In his second season with the club, Czajkowski was mostly a reserve and his contract was terminated by mutual consent on 2 December 2019. He made 19 appearances for the club, scoring two goals.

===Roskilde===
On 13 January 2020, Czajkowski joined Danish 1st Division club FC Roskilde. He made 12 appearances for the club during his stint there, in which he scored three goals.

===Helsingør===
After Roskilde had suffered relegation to the Danish 2nd Division, Czajkowski moved to newly promoted Danish 1st Division club FC Helsingør on 13 August 2020. He made his league debut on 9 September in a 4–2 home game against Silkeborg, in which he also scored his first goal for the club. He suffered a strained muscle in September, which sidelined him for a number of games. He returned for the match against Kolding IF on 24 October, coming on as a second-half substitute in a 0–0 draw. On 21 December, Czajkowski and fellow Helsingør-player Mathias Christensen tested positive for SARS-CoV-2 during the COVID-19 pandemic.
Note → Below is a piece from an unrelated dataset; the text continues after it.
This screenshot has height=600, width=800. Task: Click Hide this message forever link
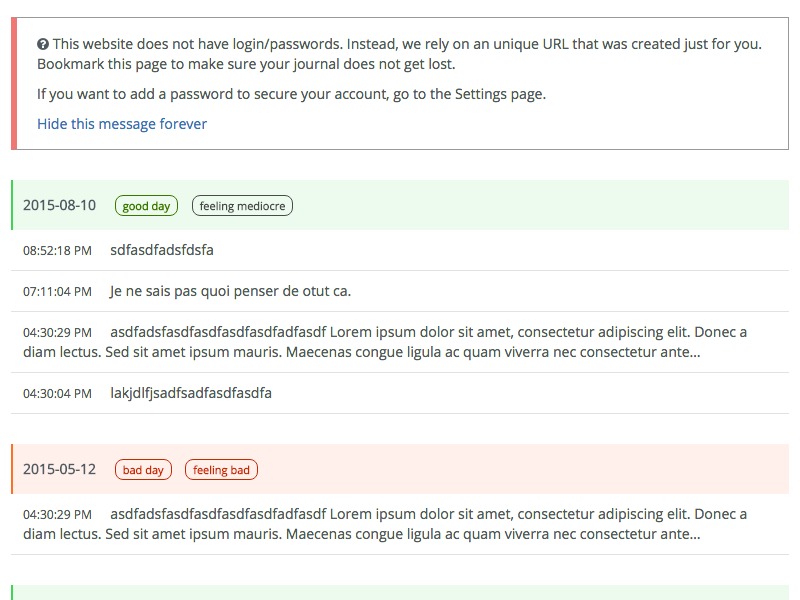[x=122, y=124]
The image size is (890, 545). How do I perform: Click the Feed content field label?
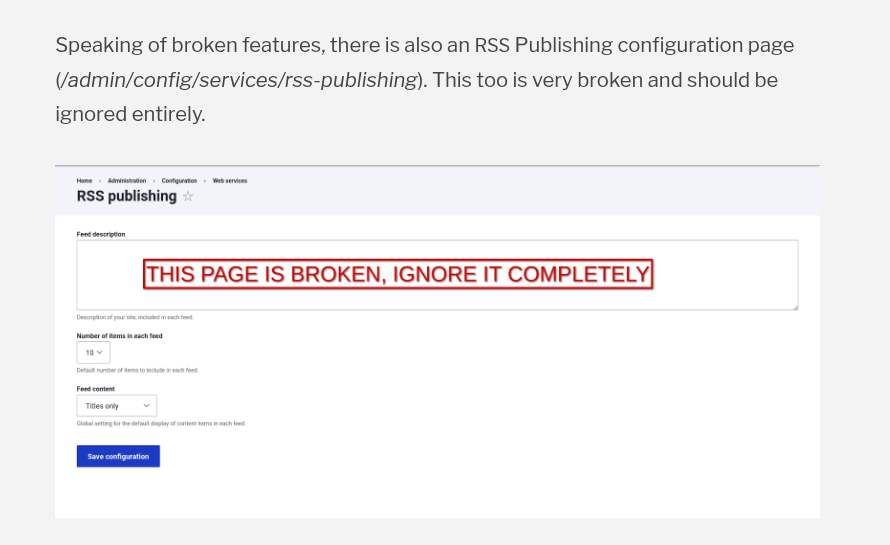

On 10 December 2021, 25-year old Czajkowski announced his retirement in order for him to prioritise his family, and due to many serious injuries through his career.

==Personal life==
Czajkowski's parents are immigrants from Poland and therefore, Czajkowski holds both a Danish and a Polish passport. He lives with his wife Camille on Amager. In December 2020, she gave birth to their son Felix.